▸ **EXERCISE**
For the data that follows, state how many lines hold the string "Launch", giving the number by itself.

▸ **DATA EXTRACT**
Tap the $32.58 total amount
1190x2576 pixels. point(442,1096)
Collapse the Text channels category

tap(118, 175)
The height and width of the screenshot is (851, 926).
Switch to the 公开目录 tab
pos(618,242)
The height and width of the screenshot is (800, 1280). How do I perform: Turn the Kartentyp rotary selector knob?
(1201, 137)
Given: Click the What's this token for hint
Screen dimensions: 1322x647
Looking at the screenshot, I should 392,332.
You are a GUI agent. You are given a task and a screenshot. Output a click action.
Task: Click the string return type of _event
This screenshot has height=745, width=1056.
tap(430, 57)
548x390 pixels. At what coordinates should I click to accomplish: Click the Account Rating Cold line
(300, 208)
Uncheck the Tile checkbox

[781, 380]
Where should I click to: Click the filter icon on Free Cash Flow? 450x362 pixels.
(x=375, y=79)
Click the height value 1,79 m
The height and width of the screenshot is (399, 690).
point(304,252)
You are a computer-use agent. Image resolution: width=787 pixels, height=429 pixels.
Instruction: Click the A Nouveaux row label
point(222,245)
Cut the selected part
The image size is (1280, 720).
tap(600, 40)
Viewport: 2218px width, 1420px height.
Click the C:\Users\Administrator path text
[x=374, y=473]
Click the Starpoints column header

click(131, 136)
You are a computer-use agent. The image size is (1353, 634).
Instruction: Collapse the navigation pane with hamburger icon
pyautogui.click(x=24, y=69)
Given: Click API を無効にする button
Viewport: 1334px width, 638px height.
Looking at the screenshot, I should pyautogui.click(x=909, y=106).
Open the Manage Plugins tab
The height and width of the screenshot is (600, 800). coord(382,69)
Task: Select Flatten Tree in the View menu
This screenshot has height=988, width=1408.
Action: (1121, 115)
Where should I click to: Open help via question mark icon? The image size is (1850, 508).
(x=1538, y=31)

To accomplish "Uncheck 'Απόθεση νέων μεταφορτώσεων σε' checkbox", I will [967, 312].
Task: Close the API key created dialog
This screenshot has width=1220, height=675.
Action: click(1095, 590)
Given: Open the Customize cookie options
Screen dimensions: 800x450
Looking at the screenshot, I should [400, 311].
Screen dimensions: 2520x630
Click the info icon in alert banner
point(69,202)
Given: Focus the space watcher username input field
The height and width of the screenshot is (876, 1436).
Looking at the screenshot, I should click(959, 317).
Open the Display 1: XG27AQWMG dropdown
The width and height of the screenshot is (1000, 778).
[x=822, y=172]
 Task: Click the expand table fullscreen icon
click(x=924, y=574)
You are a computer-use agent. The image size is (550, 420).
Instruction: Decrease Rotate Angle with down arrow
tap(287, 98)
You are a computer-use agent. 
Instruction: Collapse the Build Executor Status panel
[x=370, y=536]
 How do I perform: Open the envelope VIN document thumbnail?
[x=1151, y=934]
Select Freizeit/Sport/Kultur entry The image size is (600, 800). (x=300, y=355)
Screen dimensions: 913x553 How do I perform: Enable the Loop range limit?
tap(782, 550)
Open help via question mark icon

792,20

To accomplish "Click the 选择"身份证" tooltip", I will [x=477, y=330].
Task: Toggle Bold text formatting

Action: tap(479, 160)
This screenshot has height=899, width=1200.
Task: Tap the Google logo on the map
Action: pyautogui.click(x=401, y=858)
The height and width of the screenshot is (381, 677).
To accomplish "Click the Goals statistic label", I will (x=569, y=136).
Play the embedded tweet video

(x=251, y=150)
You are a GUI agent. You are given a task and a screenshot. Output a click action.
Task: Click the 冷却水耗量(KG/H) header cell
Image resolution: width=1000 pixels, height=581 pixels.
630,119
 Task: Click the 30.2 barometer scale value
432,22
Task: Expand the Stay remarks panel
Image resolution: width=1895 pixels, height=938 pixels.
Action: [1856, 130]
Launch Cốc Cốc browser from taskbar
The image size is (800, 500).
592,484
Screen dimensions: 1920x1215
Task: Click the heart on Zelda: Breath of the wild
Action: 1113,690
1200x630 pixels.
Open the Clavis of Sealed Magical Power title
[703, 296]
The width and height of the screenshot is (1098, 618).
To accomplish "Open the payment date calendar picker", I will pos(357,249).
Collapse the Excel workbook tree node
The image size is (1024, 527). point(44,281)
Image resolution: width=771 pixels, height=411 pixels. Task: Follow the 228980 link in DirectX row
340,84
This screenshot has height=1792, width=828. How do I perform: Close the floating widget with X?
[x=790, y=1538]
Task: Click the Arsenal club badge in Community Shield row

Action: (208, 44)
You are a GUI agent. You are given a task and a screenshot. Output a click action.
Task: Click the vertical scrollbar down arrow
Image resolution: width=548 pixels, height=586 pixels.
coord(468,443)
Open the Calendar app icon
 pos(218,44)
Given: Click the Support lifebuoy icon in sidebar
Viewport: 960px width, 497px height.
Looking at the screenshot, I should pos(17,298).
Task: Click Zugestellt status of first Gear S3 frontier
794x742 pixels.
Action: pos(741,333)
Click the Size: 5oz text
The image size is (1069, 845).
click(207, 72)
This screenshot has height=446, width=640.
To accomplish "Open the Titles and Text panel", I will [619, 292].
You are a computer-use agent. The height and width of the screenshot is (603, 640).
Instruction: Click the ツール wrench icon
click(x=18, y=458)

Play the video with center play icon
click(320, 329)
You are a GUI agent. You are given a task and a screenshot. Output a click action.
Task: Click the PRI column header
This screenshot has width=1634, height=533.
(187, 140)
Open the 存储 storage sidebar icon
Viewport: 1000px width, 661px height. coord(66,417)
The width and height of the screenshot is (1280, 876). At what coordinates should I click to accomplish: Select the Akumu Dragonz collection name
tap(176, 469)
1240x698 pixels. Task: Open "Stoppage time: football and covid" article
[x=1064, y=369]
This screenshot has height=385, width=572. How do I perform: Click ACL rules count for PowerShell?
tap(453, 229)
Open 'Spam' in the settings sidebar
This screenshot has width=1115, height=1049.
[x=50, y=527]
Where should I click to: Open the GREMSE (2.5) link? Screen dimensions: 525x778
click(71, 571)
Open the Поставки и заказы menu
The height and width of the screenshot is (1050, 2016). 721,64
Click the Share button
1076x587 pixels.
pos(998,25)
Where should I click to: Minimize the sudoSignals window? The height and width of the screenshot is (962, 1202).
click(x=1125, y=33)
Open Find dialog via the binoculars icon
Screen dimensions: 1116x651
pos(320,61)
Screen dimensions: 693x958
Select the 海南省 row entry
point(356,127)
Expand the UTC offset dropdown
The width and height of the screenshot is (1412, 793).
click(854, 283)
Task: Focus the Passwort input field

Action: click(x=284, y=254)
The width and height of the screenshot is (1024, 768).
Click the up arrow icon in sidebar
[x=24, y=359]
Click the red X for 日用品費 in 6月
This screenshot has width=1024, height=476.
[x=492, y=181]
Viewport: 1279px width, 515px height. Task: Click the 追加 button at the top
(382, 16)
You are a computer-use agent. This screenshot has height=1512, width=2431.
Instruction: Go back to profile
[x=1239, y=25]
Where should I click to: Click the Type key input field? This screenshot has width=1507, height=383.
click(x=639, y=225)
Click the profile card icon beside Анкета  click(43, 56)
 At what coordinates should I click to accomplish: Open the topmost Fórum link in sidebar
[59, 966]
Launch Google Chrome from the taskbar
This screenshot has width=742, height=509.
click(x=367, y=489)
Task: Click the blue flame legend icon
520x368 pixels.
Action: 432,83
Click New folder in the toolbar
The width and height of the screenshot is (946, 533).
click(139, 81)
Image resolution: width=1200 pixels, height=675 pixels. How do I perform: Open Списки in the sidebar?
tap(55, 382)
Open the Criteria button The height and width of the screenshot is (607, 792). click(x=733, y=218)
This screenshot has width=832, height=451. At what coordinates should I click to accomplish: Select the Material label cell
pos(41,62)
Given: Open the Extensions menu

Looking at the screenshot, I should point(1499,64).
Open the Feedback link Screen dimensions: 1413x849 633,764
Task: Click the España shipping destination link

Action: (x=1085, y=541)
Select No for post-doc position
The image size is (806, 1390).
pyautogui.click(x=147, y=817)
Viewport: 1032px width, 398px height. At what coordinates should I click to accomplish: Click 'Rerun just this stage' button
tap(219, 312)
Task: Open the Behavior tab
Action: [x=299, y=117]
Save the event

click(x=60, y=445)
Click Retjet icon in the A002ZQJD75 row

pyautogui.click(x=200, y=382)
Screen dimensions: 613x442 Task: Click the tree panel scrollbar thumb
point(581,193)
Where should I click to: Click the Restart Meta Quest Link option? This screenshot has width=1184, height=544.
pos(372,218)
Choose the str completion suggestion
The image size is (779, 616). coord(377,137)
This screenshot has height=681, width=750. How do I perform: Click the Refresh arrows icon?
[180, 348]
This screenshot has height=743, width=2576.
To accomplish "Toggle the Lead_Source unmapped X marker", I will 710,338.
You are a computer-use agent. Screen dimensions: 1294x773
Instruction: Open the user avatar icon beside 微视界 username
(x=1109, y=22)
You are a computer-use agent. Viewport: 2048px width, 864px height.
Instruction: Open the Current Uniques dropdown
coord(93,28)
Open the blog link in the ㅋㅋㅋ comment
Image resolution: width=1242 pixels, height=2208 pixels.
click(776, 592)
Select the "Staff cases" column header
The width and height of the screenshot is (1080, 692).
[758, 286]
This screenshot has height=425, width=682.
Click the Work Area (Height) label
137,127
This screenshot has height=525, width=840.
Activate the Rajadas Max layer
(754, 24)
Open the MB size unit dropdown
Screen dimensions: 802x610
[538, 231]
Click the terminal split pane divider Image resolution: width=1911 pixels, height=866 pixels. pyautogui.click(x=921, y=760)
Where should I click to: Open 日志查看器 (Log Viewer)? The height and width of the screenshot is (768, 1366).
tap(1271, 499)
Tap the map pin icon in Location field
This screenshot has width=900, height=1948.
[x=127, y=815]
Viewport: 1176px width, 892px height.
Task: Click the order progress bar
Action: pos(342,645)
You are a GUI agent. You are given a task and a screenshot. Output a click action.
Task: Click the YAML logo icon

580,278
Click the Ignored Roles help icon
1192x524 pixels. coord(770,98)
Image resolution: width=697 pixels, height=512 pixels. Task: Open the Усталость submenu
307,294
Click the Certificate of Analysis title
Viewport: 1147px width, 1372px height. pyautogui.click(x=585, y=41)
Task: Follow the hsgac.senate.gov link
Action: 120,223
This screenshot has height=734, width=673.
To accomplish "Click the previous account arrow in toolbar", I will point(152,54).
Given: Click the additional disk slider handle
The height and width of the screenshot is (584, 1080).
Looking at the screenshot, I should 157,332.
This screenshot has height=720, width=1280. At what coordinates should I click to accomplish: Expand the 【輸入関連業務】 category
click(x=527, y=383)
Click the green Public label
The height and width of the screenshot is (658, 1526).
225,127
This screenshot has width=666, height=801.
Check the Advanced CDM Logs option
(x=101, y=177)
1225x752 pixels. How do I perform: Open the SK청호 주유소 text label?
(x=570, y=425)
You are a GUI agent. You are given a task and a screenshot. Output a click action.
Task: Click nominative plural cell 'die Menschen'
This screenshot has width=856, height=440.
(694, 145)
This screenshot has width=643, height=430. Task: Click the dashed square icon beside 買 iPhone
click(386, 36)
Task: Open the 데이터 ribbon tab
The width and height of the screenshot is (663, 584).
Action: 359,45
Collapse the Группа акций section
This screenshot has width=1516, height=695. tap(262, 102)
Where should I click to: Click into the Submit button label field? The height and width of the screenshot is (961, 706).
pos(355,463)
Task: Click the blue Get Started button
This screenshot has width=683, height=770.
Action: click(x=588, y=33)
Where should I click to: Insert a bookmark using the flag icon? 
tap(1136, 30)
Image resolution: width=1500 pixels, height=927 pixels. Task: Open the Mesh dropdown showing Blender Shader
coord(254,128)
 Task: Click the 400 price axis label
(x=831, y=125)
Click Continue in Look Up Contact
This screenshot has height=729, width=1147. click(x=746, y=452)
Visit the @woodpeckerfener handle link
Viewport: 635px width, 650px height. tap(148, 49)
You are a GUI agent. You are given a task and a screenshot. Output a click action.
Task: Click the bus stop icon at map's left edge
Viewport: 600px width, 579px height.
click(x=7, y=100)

▸ **ANSWER BOX**
2